Grey, Anchitell (DNB00)
GREY, ANCHITELL (d. 1702), compiler of 'Debates of the House of Commons,' belonged to the Greys of Groby, being the second son of Henry, first earl of Stamford [q. v.], by his wife, Anne Cecil, youngest daughter and coheiress of William, earl of Exeter (Collins, Peerage, ed. Brydges, iii. 359). He was a younger brother of Thomas, lord Grey of Groby (1623?-1657) [q. v.], and was therefore probably not born before 1624. He was one of the commissioners for the associated county of Dorset who attended upon Prince Charles at Bridgewater, Somersetshire, on 23 April 1645 (Clarendon, Hist. ed. 1849, iv. 21). He was elected for Derby on 16 Feb. 1664-5 in the place of Roger Allestry, deceased, was not returned at the election of 1685, but sat in the Convention of January 1688-9 and in the parliament of March 1689-90 (Lists of Members of Parliament, Official Return of, pt. i.) In 1681 he was deputy-lieutenant for Leicestershire. He acted as chairman of several parliamentary committees, and deciphered Edward Coleman's letters for the use of the house. He took notes of the debates for his own convenience, which were collected and printed as 'Debates of the House of Commons from 1667 to 1694,' 10 vols. 8vo, London, 1769.

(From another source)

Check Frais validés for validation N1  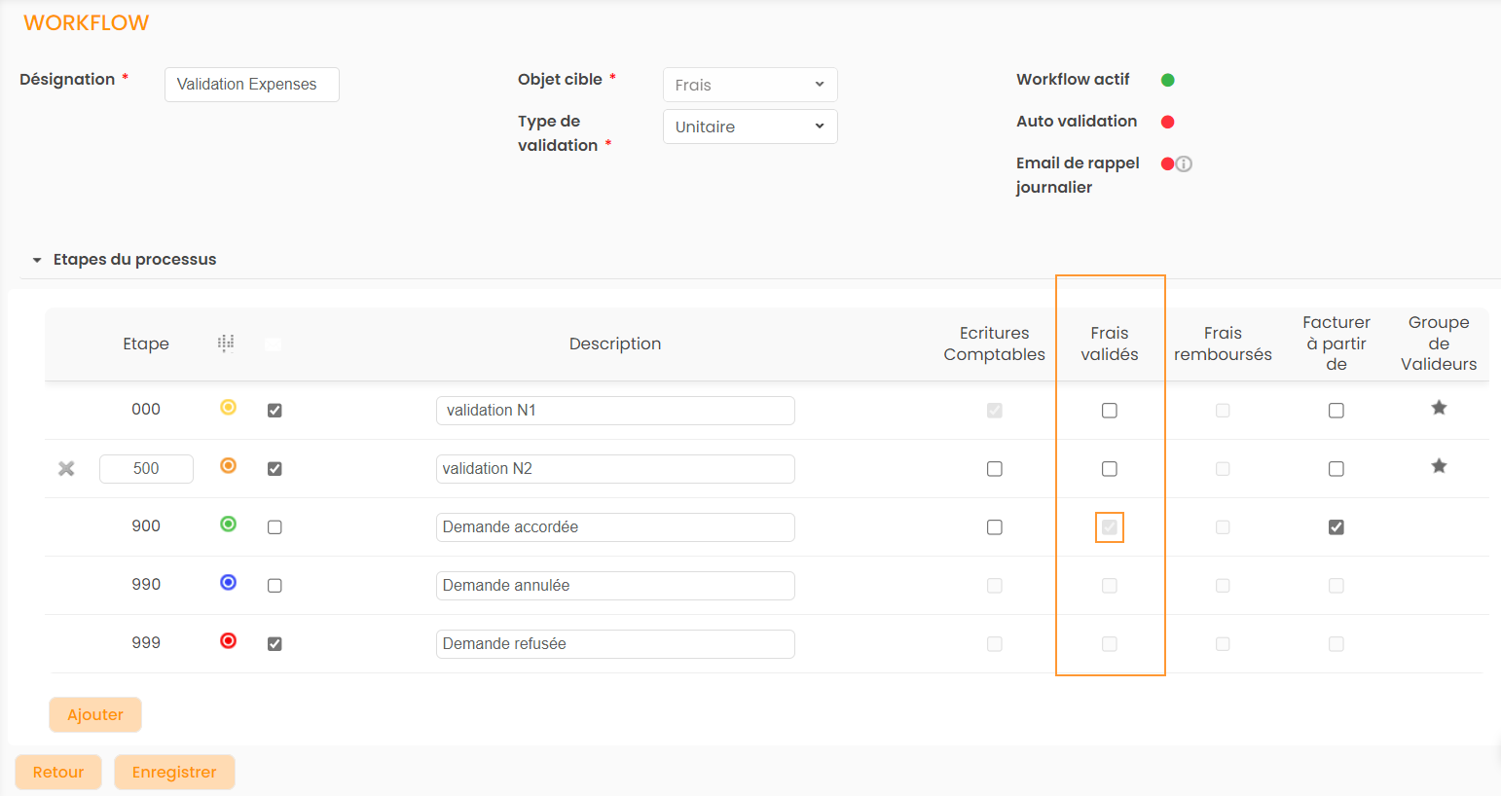[1110, 411]
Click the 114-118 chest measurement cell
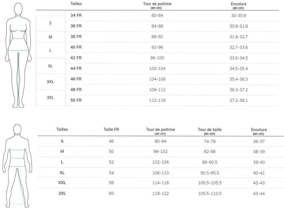Viewport: 284px width, 210px height. tap(161, 183)
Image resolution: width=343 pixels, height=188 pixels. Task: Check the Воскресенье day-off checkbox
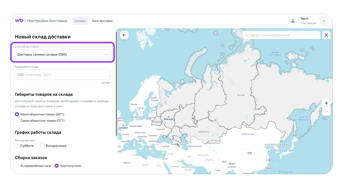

Grey was present at nearly all the transactions which he describes. A few were communicated to him by members, whom he generally names. His work was mentioned with approbation from the chair of the House of Commons by Speaker Onslow, who had had occasion to refer to it when still in manuscript. Onslow, in a note in Burnet's 'Own Time' (Oxford ed. ii. 109), states that some part of the work 'was made by Mr. Richard May, recorder of and member for Chichester.' Grey died at Risley, Derbyshire, in June or July 1702 (Luttrell, Brief Historical Relation of State Affairs, 1857, v. 194), and was buried by his wife in the neighbouring church of Little Wilne. By his wife, Anne (d. 1688), widow of Sir Thomas Aston, bart., of Aston, Cheshire, and daughter and coheiress of Sir Henry Willoughby, bart., of Risley, Derbyshire, he had a son, Willoughby, who died unmarried in 1701, and a daughter, Elizabeth, who died, also unmarried, in 1721. Miss Grey largely increased in 1718 the endowment of the three schools at Risley founded by her ancestor, Sir Michael Willoughby, in 1583. She had previously supplied two residences, one for the Latin master and one for the English master (Lysons, Magna Britannia, v. 249-51; will proved in April 1722, P. C. C. 73, Marlborough).[Nichols's Leicestershire, vol. iii. p. ii. p. 682; Kelly's Directory of Derbyshire, 1888, p. 53.]